Like with Eastin and Root. Root has put together a 40-5 record at 170 pounds this season and is practice partners with Eastin.

“There’s times where me and him, we’re almost fighting each other, like a legit street fight during practice,” Root said. “Afterwards, we’re just messing around like nothing ever happened. When I look around, it’s like that for a lot of practice partners. They wear on each other, but then it’s like, ‘Hey, you want to go get some food?’”

The trio of Nosler, Root and Eastin have already hit 40 wins this season, but 13 of the Rockets’ 14 starters have winning records going into Saturday’s regional in Le Roy. Freshman Travis McCarter at 106 boasts a 31-10 record, while freshman Hunter Shike at 126 (31-13), sophomore Kaden Inman at 132 (30-13), sophomore Ryan Rink at 152 (31-14), junior Thayden Root at 160 (31-14) and senior Alex Abrahamson at 285 (36-7) have all posted high-quality wins this season.

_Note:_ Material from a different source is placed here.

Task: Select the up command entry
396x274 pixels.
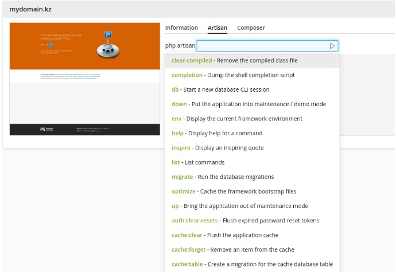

A big roster for a small-school wrestling program is a boon, too, for Unity. Patton has a roster of 45 athletes this season, with several girls in the mix. Ritchie and senior Ava Vasey are two stalwarts in the girls’ program for the Rockets, while sophomore Riley McNeely, freshman Anna Vasey and freshman Phoenix Molina are the future. With a tie to the past, too, since Molina is the daughter of Unity’s last boys’ state champion. Juan Molina won a state title at 189 pounds in 1991.

“We’re excited, and it’s cool to see,” Patton said. “I didn’t know how I would feel about it, just to be honest with you, because I’ve coached boys my whole life. I didn’t know anything about the girls’ side of wrestling. With Ava and Lexi, they weren’t girls who were just trying a new sport. They were wrestlers. I think that’s why they fit in so well, and why we’ve got this group of girls in here. No matter who you are, you’re getting treated the same. You’re getting coached the same. Everything is equal across the board. I think they respect that, and that’s why the girls’ program is flourishing just like the guys is.”

A crucial assist in Unity’s rise in wrestling success in the past five years can be tied directly to the building Patton, Nosler, Root and Eastin are sitting in before Tuesday’s after-school practice gets going. A standalone wrestling facility opened for the Rockets in 2019, with the building situated just beyond an end zone at nearby Hicks Field. It has all the room the Rockets need to practice on, with boards fastened to various walls in the facility touting the program’s history, like state medalists and all-time wins leaders, along with old action photos of some past standouts hanging on the walls, too.

It’s all part of a master plan Patton envisioned when he arrived at Unity and one that is playing out in real time. Unity wrestling is now up there with the consistent success Unity football achieves in the fall and Unity boys’ track and field does in the spring.

“You knew there was something in the winter that could do the same thing as the fall and the spring,” Patton said. “They just needed the right dude, and the right people. I’ve got six to seven other assistants on this staff that has helped build this culture and what we’re about. The goal every year is to have multiple guys wrestling on Saturday night and on the podium at State Farm Center and then wrestling the following week at team state.”